→ **ACTION ITEM**: Go through the records below and copy out every line holding "navigation".
LISTED ENTRIES Start Marker
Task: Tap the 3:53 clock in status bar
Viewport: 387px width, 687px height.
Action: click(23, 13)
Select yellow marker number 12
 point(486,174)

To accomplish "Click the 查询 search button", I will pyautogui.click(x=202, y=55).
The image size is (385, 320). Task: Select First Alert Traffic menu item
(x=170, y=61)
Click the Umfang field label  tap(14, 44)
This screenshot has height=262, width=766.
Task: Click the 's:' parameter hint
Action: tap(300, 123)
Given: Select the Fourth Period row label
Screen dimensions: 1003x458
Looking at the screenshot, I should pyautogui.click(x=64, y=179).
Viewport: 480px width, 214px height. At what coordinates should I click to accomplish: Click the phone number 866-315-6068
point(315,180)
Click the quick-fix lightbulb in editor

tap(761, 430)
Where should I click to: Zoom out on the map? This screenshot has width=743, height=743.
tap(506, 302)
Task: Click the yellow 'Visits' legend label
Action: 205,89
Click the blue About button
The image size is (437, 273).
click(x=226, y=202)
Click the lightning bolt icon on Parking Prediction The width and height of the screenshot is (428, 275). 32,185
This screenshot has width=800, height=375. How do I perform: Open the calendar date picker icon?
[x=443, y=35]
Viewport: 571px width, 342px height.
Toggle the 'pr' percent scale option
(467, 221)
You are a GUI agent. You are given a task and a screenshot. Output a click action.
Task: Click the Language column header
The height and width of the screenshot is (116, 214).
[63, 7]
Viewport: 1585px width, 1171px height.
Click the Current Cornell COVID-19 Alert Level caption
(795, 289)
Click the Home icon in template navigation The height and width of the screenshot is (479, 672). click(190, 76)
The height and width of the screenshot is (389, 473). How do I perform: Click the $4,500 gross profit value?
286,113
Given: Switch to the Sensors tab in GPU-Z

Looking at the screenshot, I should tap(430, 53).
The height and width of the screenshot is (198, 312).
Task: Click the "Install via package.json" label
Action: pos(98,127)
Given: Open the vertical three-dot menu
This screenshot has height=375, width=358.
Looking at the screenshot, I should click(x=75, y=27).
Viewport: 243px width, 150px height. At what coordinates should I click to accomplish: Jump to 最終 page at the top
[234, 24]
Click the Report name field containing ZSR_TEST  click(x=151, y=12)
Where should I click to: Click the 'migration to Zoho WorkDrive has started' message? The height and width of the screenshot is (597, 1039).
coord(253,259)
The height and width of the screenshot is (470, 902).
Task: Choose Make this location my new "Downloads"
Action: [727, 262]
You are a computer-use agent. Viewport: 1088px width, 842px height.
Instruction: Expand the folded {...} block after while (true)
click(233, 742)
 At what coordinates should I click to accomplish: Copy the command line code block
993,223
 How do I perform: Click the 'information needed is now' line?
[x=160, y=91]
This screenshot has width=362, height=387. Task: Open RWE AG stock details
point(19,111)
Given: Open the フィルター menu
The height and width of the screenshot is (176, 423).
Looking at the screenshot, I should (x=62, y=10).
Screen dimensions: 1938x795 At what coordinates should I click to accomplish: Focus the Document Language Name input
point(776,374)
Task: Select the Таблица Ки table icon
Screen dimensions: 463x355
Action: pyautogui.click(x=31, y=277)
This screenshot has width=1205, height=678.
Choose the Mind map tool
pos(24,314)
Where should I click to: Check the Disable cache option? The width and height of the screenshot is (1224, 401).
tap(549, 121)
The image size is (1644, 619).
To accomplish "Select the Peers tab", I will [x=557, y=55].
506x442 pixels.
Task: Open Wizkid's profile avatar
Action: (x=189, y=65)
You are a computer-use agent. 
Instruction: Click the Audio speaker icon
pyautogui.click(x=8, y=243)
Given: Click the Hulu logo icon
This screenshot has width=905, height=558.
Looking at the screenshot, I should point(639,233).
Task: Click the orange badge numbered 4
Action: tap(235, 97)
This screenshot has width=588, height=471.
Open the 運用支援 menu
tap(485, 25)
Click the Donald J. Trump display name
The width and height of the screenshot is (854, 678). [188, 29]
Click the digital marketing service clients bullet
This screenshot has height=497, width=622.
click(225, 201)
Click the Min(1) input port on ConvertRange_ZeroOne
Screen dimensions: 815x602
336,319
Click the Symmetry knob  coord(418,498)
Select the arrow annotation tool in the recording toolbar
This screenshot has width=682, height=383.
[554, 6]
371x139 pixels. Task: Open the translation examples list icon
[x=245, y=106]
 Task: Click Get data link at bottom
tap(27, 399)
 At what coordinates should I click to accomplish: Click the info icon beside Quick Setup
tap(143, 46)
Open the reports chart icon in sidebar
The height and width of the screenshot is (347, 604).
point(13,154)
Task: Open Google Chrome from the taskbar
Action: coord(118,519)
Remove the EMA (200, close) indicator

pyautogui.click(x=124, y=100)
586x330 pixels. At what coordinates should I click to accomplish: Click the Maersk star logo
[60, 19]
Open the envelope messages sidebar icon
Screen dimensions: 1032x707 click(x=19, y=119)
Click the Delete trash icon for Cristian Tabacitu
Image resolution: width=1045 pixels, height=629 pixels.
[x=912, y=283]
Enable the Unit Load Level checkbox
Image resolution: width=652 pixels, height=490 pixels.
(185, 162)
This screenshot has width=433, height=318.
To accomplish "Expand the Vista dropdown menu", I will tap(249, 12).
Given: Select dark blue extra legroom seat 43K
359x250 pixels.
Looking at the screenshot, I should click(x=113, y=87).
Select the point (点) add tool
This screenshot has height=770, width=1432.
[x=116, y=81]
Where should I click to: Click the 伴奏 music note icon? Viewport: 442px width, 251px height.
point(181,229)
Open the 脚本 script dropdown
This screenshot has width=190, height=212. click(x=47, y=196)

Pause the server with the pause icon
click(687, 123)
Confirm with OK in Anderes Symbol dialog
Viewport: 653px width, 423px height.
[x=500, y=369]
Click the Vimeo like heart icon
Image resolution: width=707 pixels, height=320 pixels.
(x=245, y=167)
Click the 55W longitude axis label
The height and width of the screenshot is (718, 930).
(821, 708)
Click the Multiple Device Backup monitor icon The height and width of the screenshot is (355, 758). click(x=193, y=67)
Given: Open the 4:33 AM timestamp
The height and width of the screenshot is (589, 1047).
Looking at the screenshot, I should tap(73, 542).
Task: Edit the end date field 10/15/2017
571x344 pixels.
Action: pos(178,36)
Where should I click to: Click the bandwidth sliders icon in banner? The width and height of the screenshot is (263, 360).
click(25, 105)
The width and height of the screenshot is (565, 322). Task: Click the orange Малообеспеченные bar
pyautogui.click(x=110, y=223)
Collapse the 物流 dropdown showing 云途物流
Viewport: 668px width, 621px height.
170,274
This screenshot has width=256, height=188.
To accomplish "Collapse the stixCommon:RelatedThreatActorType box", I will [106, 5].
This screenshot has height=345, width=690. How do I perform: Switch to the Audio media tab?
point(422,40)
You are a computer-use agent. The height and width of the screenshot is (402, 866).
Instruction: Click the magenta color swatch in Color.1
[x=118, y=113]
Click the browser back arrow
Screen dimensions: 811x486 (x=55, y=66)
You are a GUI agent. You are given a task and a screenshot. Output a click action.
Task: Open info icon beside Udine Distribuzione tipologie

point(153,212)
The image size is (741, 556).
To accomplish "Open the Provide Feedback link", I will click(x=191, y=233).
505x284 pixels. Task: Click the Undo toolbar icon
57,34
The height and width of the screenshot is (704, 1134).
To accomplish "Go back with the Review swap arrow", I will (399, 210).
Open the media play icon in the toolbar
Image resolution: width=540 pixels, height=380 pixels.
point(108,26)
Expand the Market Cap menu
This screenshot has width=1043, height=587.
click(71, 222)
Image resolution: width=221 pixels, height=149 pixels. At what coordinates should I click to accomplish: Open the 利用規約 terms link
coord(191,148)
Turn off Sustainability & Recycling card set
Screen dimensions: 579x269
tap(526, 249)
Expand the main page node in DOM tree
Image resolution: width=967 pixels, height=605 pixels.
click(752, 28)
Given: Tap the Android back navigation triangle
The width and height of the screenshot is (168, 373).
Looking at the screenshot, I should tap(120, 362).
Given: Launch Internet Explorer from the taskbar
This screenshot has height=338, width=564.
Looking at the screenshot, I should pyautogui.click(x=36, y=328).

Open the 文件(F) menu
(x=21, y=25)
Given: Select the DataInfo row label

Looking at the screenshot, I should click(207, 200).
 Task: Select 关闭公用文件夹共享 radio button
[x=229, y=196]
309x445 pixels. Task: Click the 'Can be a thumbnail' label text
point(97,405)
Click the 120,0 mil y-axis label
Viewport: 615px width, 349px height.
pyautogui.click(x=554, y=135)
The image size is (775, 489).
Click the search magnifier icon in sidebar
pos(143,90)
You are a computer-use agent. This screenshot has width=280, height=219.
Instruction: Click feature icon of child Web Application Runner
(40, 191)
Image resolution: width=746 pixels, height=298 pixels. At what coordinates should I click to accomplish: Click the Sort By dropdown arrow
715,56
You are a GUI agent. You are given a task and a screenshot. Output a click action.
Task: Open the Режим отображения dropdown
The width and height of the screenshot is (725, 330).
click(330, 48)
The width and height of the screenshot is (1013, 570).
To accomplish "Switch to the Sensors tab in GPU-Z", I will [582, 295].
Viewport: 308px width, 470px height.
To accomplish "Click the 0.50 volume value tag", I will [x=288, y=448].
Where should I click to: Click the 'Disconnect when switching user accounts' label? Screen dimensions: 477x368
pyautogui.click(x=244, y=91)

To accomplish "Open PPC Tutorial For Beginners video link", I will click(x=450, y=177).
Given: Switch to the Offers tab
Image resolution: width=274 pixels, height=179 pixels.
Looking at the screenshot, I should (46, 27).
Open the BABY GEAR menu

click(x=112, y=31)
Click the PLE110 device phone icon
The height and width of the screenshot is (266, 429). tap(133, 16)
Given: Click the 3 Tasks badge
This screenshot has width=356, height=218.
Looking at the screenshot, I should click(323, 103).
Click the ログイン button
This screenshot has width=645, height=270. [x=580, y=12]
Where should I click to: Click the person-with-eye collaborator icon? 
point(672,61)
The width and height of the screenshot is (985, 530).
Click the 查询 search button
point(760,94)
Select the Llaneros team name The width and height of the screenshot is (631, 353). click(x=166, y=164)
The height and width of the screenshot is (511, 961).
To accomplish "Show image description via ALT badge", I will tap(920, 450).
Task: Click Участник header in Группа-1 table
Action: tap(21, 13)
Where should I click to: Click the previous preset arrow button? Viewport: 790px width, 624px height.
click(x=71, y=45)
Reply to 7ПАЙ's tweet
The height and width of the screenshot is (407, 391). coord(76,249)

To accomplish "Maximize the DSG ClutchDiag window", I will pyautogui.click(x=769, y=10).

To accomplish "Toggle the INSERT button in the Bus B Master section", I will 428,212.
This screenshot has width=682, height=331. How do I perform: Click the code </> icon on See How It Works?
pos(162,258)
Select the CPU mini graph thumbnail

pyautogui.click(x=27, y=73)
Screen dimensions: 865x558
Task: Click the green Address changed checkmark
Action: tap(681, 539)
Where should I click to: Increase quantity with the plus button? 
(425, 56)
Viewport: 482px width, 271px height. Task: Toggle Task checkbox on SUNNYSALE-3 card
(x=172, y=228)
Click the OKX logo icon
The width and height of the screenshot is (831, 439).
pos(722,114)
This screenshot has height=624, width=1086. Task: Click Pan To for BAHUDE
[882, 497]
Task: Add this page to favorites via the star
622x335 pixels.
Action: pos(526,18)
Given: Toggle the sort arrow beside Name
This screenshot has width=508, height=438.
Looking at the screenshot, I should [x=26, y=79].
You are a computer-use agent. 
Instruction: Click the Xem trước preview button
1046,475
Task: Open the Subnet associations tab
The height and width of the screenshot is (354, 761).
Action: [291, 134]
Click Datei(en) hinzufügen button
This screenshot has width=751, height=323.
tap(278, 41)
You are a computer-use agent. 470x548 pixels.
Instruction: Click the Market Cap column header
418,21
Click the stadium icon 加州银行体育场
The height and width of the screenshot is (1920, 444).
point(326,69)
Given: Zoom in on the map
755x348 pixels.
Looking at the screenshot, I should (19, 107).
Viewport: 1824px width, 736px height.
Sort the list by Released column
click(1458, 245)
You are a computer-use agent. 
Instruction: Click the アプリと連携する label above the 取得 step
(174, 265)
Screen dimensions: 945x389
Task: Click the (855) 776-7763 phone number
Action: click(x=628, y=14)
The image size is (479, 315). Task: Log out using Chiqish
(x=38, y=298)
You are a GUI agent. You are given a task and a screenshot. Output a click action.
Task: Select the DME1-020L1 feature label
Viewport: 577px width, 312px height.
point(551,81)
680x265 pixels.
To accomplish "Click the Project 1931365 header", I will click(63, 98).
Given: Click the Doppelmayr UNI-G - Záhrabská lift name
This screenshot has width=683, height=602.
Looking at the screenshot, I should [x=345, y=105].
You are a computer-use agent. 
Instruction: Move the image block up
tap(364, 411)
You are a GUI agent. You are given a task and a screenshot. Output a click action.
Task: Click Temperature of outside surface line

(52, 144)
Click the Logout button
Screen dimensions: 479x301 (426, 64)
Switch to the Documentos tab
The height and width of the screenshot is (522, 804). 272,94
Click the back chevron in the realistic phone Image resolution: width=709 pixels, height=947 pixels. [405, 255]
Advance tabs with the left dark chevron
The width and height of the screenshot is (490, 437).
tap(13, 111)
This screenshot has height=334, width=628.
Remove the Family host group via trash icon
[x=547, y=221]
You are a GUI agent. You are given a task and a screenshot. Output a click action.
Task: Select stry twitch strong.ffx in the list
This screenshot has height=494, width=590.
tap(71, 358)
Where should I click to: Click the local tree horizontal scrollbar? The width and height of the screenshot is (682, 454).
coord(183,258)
LISTED ENTRIES End Marker
→ **WRITTEN RESPONSE**:
Click the Home icon in template navigation The height and width of the screenshot is (479, 672). click(190, 76)
Given: Tap the Android back navigation triangle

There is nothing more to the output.